The countryside remains much the same as it has for last three months, with hedge trimming the only task being carried out. Whilst some is done by the farmer himself, most hedge trimming is done by a contractor. With some dispensation allowed in August to cut, the season extends from September to the end of February. A contractor therefore has six months to plan his work, and one man has been doing this for well over fifty years. Many of you may have recognised a small blue Leyland tractor at work in the parishes around here, cutting hedges in winter and mowing grass verges for the council in summer. This combination of senior citizen and tractor of sixties vintage still do a high class job, and have created quite a record for longevity.

Noel is a great character always happy to break off for a chat and recite a yarn or two, and this brings me to mention a past Sulgrave village character, known only to those of you who have lived in the village for a long time.

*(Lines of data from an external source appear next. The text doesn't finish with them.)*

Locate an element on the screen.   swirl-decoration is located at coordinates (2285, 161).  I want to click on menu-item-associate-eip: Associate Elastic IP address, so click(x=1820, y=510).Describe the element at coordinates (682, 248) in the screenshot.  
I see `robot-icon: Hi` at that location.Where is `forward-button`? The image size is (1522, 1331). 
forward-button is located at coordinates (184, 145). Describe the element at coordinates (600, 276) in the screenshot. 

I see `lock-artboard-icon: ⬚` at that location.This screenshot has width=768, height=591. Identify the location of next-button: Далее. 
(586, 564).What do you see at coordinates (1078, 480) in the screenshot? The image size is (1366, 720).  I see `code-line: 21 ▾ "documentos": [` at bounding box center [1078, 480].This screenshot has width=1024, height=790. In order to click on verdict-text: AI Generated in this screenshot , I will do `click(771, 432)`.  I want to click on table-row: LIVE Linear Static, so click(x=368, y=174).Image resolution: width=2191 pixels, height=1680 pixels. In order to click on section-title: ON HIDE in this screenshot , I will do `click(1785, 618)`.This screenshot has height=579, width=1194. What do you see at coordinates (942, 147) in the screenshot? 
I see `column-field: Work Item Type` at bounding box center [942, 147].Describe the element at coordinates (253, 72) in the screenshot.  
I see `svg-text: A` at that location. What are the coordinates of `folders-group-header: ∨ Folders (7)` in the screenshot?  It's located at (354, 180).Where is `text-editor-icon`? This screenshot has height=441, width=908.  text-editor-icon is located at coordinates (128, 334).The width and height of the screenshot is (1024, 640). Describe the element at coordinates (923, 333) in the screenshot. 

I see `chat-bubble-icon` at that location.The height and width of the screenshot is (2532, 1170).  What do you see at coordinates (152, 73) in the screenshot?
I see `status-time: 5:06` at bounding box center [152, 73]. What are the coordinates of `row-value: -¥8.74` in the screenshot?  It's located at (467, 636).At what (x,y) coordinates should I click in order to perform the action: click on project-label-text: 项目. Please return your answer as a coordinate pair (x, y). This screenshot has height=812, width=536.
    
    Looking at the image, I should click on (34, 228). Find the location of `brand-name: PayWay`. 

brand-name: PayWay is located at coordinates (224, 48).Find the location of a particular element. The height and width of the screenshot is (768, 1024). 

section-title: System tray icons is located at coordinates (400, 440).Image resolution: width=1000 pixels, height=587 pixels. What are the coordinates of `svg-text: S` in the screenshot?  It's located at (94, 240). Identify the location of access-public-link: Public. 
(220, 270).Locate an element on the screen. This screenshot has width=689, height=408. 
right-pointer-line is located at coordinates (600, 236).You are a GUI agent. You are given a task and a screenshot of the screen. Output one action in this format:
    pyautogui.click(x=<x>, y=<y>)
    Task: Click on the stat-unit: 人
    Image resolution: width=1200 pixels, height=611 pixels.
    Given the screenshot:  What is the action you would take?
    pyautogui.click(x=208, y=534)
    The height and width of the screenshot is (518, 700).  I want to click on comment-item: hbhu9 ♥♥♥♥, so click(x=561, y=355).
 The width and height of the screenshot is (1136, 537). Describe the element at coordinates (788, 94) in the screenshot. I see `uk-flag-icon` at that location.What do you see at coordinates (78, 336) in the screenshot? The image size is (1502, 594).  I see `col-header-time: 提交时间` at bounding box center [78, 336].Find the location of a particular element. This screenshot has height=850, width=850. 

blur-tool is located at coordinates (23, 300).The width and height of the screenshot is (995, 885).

In Manor Rd you may have noticed a cottage between Nutcracker and Hill Farm house that has a wide oak front door with raised and fielded panels and inscribed in the stonework above are the initials V.L.C. 1956. This was the home of Vincenzo Luigi Cugini, an Italian carpenter, joiner and cabinet maker who worked for the village builders, Wootton Brothers. He made the door in the company’s carpenters’ workshop between the telephone exchange and the present village shop to advertise his skills. Vince was conscripted into the Italian army, serving time in Abyssinia before surrendering along with many other Italians at the battle of El Alamein. He then came as a prisoner of war to the Sulgrave camp situated on the left up the Helmdon Rd (a stack of white silage bags mark the area today). This was in 1943 and the prisoners, all Italians, were sent to work on the local farms. Vincent like many of his compatriots stayed on after the war and was offered a job by Sid Wootton, father of Colin (who has been kind enough to supply this information) and he was to stay with the firm until his retirement. He was a master craftsman and I have witnessed some of his work in a friend’s house built in the late sixties. Married with a family before the war separated them, he was to marry a Sulgrave lady called Connie, who outlived him by some twenty years.

Sulgrave has a rich history and this true story needs to be remembered for posterity.